Task requirements = Although the records contain pictures, print none of them; print exactly the lines from the one with "You are a GUI" through the last line.

Supplied records =
____

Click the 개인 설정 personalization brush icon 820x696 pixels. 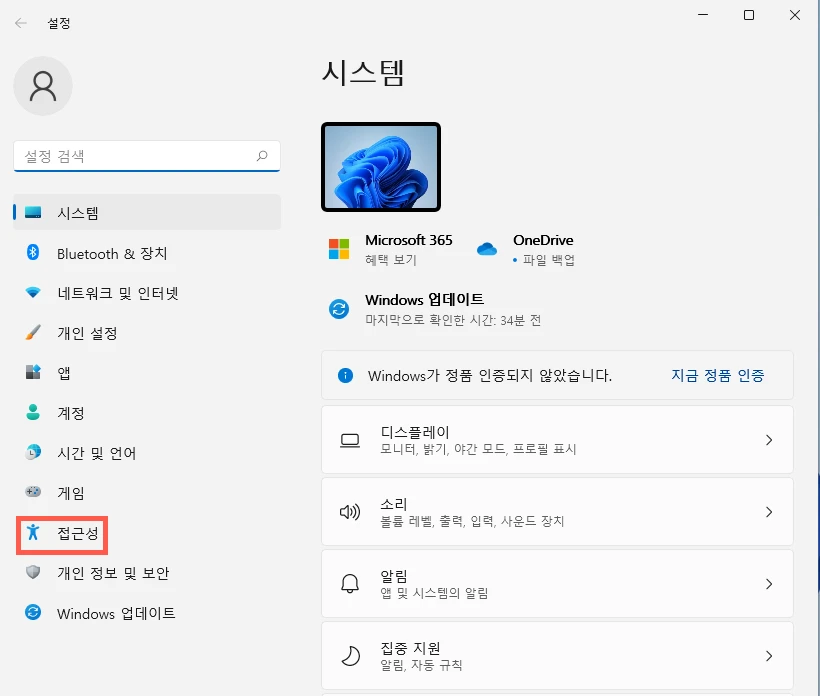point(31,333)

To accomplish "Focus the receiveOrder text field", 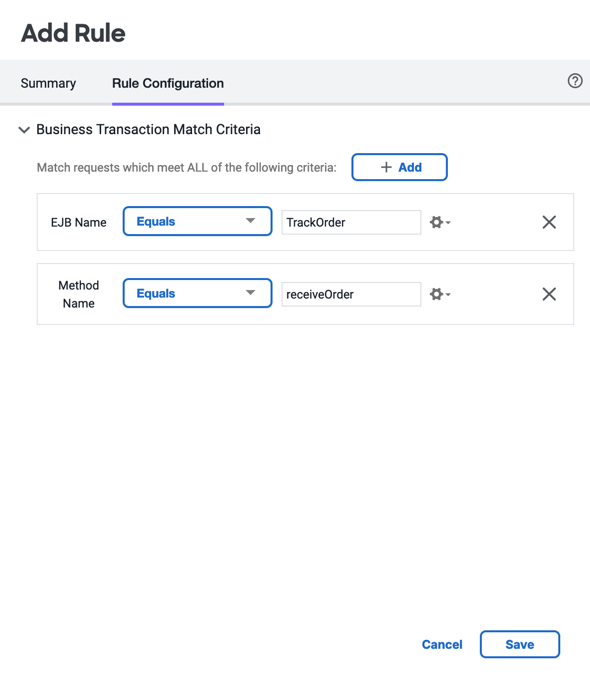I will point(351,294).
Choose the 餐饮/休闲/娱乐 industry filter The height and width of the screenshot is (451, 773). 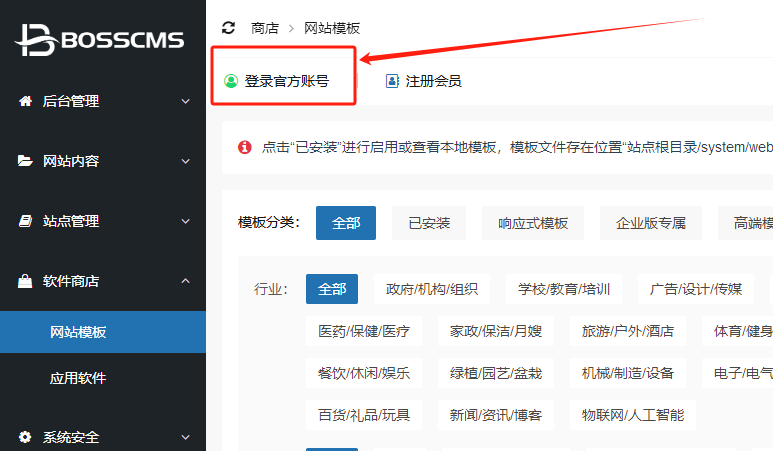click(x=363, y=373)
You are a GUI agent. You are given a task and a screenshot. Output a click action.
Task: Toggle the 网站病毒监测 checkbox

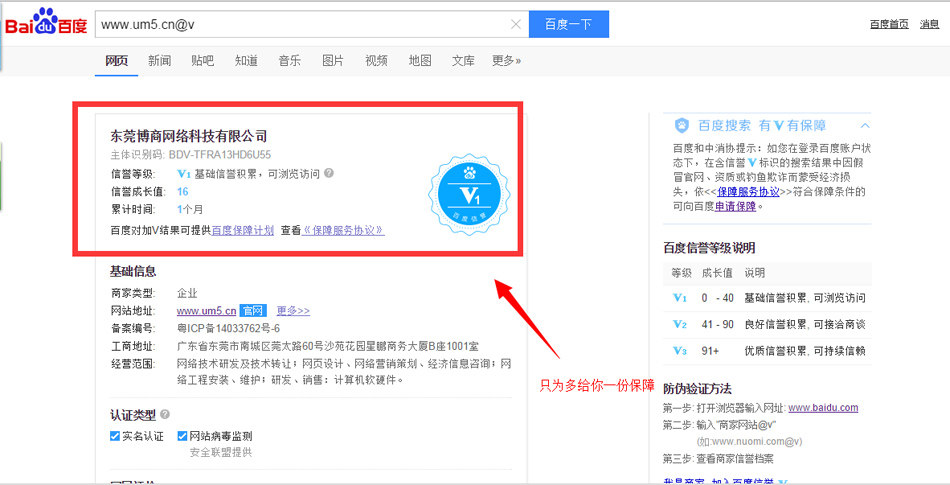click(x=183, y=436)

____

Exercise result =
You are a GUI agent. You are given a task and a screenshot. Output a click action.
Task: Toggle the 网站病毒监测 checkbox

click(x=183, y=436)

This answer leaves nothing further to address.